For this exercise, return the line containing "[Collaborators, 0 users, collapsible" and every line after it through the end of the records below, without alteration.
[Start of Attachment]
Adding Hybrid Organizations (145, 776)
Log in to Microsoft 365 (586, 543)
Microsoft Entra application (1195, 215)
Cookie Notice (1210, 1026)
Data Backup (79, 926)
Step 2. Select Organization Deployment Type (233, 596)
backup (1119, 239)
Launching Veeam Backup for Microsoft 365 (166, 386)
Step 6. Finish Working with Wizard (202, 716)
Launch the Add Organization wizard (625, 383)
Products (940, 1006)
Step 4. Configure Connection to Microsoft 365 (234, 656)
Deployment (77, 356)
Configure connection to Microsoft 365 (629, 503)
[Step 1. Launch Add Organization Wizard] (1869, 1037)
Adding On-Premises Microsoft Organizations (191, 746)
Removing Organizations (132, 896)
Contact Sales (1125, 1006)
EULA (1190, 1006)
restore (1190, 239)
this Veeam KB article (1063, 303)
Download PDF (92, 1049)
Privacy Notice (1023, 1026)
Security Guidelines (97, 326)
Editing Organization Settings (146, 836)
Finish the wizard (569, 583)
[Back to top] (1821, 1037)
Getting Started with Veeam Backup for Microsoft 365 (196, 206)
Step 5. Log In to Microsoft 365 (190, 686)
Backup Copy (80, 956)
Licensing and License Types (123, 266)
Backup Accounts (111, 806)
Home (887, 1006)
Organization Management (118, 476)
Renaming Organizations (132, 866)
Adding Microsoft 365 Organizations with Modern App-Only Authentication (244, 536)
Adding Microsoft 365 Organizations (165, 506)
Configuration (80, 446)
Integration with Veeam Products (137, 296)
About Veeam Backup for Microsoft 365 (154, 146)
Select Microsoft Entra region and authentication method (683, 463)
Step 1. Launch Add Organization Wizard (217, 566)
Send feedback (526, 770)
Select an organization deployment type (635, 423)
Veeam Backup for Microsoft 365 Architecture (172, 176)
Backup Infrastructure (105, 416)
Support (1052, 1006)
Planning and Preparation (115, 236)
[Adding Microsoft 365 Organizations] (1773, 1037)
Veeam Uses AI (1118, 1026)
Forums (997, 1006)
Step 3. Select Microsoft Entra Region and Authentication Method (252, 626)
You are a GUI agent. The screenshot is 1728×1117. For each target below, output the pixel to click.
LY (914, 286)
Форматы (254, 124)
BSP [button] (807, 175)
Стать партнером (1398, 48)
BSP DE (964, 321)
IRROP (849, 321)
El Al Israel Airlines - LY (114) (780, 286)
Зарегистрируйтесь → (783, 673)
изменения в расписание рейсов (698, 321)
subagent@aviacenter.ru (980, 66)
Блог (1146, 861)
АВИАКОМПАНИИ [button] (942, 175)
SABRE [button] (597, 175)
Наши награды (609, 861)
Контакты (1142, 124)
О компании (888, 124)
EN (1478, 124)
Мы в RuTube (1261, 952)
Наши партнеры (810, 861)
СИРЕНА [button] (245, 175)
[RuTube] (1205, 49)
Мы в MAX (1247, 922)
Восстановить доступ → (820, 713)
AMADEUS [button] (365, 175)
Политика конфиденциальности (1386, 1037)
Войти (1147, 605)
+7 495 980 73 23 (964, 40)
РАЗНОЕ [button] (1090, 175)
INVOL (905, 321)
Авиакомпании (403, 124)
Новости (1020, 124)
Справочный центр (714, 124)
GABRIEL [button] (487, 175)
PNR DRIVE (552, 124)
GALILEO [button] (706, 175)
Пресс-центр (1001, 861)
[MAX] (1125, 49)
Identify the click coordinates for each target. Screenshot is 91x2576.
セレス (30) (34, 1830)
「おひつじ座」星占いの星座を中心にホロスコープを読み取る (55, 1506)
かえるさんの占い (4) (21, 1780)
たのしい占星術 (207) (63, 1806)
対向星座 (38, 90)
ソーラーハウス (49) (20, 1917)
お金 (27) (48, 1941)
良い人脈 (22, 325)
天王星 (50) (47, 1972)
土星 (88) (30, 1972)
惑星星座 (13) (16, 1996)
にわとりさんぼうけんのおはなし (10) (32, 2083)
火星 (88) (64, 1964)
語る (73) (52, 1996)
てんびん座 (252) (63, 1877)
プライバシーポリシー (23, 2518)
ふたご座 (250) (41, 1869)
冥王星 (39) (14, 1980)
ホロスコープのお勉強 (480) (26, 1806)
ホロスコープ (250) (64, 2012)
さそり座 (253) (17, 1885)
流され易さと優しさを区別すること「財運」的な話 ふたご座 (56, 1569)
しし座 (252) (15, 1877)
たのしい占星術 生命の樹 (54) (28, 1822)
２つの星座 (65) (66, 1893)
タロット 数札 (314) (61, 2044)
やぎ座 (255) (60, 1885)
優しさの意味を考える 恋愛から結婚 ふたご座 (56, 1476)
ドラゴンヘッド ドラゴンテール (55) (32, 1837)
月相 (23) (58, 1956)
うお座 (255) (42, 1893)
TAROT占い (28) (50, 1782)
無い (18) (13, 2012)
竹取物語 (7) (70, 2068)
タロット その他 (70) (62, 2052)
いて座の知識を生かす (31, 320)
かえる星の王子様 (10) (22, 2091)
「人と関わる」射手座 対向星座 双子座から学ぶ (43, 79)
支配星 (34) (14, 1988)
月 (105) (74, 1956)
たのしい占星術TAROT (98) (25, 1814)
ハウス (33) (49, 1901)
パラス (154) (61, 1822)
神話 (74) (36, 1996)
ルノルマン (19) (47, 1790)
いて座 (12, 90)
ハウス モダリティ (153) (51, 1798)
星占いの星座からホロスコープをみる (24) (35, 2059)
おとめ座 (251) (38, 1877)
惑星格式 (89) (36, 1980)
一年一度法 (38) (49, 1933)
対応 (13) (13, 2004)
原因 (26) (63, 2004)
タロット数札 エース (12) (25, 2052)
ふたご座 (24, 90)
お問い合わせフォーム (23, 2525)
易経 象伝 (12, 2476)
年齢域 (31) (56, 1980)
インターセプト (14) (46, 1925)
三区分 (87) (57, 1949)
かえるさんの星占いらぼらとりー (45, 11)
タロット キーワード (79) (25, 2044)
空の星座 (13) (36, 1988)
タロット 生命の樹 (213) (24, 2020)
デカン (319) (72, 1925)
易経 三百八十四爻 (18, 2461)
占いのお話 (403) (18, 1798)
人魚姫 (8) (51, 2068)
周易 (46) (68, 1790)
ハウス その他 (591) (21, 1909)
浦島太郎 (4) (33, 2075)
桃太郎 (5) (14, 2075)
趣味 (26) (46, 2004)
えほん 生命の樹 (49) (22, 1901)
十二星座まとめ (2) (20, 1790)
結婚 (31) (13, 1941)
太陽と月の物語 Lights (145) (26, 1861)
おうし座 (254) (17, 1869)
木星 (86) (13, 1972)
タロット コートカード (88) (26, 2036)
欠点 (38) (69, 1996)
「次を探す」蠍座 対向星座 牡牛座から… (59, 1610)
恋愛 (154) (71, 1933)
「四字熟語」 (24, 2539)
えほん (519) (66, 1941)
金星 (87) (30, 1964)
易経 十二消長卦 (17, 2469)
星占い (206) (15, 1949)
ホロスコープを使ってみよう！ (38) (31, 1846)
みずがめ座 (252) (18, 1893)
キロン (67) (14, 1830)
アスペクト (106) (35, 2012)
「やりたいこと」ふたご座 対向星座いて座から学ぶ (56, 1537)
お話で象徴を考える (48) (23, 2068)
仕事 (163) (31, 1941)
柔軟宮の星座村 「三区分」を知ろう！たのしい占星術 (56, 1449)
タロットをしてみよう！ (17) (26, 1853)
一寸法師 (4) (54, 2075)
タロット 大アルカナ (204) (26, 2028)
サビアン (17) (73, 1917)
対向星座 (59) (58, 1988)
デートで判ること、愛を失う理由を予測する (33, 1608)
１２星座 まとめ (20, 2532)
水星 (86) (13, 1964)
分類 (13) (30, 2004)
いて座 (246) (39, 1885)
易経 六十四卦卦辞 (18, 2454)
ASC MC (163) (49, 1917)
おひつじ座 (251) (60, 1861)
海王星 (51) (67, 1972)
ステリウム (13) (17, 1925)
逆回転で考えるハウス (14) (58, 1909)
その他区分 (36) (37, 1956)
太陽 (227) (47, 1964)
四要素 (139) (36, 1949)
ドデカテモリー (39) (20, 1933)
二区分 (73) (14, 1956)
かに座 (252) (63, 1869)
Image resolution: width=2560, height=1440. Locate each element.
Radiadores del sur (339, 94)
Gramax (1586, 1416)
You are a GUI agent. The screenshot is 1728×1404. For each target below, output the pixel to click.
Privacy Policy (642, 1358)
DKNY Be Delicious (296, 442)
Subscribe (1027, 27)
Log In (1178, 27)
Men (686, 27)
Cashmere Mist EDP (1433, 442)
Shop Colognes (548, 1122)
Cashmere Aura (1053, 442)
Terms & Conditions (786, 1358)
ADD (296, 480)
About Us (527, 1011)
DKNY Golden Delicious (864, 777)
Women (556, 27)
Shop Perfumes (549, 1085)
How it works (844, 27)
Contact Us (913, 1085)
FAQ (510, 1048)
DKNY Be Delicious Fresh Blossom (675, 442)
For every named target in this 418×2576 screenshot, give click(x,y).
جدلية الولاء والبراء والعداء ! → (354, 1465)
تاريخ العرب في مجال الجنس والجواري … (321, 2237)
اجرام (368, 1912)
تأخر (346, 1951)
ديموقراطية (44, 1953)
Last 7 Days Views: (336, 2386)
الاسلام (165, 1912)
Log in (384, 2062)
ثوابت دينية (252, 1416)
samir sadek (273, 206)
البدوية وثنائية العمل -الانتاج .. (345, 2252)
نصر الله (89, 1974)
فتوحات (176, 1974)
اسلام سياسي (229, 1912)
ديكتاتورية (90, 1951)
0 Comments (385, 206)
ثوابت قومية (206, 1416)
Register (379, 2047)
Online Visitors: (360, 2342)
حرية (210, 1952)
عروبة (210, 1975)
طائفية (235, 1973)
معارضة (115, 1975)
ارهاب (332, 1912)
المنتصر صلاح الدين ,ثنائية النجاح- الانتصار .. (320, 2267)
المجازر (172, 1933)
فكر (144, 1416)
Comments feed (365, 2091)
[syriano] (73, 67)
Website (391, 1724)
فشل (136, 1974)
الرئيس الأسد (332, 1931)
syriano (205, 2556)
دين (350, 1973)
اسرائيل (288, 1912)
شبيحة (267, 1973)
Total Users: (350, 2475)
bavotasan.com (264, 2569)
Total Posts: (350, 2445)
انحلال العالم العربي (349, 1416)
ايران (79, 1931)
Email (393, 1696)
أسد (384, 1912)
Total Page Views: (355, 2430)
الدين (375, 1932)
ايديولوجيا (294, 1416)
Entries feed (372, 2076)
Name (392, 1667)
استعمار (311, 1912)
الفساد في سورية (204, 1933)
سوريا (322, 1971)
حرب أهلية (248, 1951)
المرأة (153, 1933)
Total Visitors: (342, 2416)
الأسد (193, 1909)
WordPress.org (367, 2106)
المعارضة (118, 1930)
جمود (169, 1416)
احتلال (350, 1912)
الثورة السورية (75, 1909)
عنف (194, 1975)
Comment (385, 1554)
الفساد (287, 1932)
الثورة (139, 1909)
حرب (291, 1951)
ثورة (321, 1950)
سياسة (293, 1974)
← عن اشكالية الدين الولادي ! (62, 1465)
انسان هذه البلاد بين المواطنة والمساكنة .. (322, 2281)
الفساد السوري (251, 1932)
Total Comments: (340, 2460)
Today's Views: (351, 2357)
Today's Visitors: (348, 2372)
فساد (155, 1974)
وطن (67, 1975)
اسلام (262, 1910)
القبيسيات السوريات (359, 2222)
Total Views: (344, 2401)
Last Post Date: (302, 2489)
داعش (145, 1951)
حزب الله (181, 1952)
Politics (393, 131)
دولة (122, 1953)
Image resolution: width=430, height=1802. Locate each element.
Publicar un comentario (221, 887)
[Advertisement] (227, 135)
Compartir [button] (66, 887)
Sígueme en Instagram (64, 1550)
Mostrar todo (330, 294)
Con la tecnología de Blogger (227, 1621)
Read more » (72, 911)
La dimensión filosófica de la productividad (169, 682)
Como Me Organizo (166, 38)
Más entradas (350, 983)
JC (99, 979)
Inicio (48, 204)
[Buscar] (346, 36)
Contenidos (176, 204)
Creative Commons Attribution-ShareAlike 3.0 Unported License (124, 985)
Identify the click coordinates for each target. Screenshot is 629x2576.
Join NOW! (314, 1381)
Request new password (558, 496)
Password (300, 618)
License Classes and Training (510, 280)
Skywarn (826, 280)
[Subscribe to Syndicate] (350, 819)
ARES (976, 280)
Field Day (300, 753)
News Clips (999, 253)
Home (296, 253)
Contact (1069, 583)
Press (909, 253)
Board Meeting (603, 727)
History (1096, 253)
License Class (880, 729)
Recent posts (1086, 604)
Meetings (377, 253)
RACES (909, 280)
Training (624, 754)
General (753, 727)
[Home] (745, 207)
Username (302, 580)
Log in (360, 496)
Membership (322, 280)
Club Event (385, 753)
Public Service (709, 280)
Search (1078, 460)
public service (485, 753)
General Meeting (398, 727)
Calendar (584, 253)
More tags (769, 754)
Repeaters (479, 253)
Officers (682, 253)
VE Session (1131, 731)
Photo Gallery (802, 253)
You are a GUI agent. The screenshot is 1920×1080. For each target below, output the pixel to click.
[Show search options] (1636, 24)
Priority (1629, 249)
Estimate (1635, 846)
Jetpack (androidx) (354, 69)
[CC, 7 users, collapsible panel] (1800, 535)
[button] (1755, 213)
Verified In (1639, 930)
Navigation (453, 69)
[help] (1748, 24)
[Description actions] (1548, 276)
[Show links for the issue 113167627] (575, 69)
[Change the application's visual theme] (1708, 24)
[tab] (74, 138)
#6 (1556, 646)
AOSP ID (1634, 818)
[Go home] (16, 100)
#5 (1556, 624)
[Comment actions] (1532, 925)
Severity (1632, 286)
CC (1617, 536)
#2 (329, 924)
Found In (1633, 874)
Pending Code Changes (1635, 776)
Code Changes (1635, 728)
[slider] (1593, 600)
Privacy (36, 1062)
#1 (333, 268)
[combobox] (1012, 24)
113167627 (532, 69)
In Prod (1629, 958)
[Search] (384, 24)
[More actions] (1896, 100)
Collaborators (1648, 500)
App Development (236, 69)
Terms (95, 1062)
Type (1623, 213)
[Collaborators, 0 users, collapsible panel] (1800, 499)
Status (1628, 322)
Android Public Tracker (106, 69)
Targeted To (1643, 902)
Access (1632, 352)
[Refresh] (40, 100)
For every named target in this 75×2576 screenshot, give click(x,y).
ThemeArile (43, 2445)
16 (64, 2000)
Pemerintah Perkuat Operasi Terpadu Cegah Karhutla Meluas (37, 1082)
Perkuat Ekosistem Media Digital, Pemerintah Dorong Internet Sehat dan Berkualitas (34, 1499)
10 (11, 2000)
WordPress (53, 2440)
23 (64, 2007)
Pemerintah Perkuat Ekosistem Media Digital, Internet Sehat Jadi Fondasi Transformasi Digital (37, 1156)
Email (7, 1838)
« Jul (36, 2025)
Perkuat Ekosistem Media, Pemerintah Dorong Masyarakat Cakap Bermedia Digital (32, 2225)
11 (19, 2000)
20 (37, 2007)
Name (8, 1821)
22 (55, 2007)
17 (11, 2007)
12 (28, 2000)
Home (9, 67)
[End of Attachment]
# The answer
[Collaborators, 0 users, collapsible panel] (1800, 499)
Status (1628, 322)
Android Public Tracker (106, 69)
Targeted To (1643, 902)
Access (1632, 352)
[Refresh] (40, 100)
For every named target in this 75×2576 screenshot, give click(x,y).
ThemeArile (43, 2445)
16 (64, 2000)
Pemerintah Perkuat Operasi Terpadu Cegah Karhutla Meluas (37, 1082)
Perkuat Ekosistem Media Digital, Pemerintah Dorong Internet Sehat dan Berkualitas (34, 1499)
10 (11, 2000)
WordPress (53, 2440)
23 (64, 2007)
Pemerintah Perkuat Ekosistem Media Digital, Internet Sehat Jadi Fondasi Transformasi Digital (37, 1156)
Email (7, 1838)
« Jul (36, 2025)
Perkuat Ekosistem Media, Pemerintah Dorong Masyarakat Cakap Bermedia Digital (32, 2225)
11 (19, 2000)
20 (37, 2007)
Name (8, 1821)
22 (55, 2007)
17 (11, 2007)
12 (28, 2000)
Home (9, 67)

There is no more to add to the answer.